I would have responded sooner but I did not see your posting until today.

In my experience with the 1990s model of Airstreams, the design of the cabinetry is poor, very poor, and the hardware used is just as bad.

I started working in my father’s custom cabinet shop back in the fifties as a boy. We have used just about every technique and material available to build or modify cabinets. My first Airstream was a 1966 model.

In the 1990 model years, Airstream relied on the hardwood face frames to carry the weight of the cabinet, drawers, and their contents. The shell of the cabinet was attached to the face frame via prefinished one-inch hardwood square wood strips. These strips were used as a transition between the hardwood facing and the paper covered particle board or in some cases, the plywood cabinet shell. They were secured with staples only. There was no glue used. Even if they had used glue, it would not have held since the wood strips were pre-finished. They also used these strips to secure the bottom back of the face frames to the floor via screws. These screws penetrated the carpeting in order to attach to the floor. The shell of the of the cabinets set on the carpeting without being secured to the floor. The carpeting was being compressed by the weight of the face frame and the screws holding them to the floor. The rest of the shell was only being held by gravity and the strength of staples in the face frame. The carpeting pushes back up against the shell, putting stress on the joint. As you use your Airstream, the contents and cabinet shell bounce. All the stress is on the stapled joints which in time WILL fail.

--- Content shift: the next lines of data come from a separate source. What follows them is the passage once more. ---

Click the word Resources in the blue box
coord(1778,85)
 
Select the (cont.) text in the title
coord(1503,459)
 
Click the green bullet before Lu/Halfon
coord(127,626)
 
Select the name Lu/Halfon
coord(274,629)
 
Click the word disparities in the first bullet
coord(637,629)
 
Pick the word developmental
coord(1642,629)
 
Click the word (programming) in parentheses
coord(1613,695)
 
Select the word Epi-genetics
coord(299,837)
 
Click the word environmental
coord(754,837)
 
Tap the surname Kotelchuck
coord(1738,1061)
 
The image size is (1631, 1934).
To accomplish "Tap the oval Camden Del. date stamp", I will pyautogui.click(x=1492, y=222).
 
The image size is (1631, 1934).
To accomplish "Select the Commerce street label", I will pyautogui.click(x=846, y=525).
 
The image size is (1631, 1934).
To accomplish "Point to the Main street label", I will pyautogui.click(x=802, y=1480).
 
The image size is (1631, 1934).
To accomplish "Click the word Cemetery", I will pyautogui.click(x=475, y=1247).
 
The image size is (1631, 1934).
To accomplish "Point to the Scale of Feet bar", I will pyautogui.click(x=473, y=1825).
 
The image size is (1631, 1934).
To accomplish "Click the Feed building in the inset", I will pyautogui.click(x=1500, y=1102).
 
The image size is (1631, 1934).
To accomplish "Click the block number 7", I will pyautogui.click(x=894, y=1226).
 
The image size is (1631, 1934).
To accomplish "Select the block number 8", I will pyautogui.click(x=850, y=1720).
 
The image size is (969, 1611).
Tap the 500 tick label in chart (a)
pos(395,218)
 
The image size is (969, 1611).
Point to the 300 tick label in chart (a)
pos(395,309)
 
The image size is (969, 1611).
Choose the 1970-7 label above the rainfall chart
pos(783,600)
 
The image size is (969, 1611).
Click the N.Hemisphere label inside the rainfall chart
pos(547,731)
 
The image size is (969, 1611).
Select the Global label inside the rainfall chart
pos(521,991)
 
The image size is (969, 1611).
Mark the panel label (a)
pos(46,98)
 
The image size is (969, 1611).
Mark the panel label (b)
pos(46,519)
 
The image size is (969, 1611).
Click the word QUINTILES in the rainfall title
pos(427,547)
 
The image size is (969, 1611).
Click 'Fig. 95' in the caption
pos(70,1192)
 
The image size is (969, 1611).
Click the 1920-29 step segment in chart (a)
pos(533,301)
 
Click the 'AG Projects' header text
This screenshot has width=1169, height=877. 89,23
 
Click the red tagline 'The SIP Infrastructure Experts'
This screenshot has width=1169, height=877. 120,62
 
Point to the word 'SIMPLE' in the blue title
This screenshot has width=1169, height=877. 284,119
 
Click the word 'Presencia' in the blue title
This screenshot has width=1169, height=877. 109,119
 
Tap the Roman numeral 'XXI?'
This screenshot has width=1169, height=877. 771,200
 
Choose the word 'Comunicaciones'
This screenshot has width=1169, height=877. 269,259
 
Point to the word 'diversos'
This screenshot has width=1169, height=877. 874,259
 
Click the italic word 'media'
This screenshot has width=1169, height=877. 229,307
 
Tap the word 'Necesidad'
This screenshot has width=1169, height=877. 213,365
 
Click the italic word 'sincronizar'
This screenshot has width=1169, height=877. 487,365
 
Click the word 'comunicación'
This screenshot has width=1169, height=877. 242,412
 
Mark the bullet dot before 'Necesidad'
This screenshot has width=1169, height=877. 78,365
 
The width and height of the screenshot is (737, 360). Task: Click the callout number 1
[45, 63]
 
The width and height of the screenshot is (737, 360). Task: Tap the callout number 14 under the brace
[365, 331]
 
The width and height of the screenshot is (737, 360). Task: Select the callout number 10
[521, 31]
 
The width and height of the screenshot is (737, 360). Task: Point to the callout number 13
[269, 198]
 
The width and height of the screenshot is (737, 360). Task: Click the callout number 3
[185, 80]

The drawer design and slide hardware exacerbated this inherent weakness and added further problems. The under drawer slide hardware connected to the back of the cabinet shell via a nylon sliding dovetail joint and the face frame. The sliding dovetail joint was used to ease assembly and to remedy the fact that the shell would not remain secure or parallel to the face frame, since it floats on the carpeting. Six inches of the rear center back of the drawer, which supports the 1/8 inch thick bottom and its contents, was removed to accommodate these nylon drawer slides. These drawer slides were held in place via two screws into the edge of the particle board drawer back, and a 1/8 inch diameter pop rivet through the 1/8 inch bottom plywood. When you opened the drawer, the weight of the drawer and its contents forced the back of the shell up, further stressing the stapled face frame shell joint. This action also stressed the thin cabinet bottom forcing it to flex. In time and in most cases, the nylon slide failed first breaking the back connection to the shell. If you reinforce this nylon connection without securing the back of the shell to the floor, you continue to put stress on the stapled face frame to shell joint. In time, this joint totally fails.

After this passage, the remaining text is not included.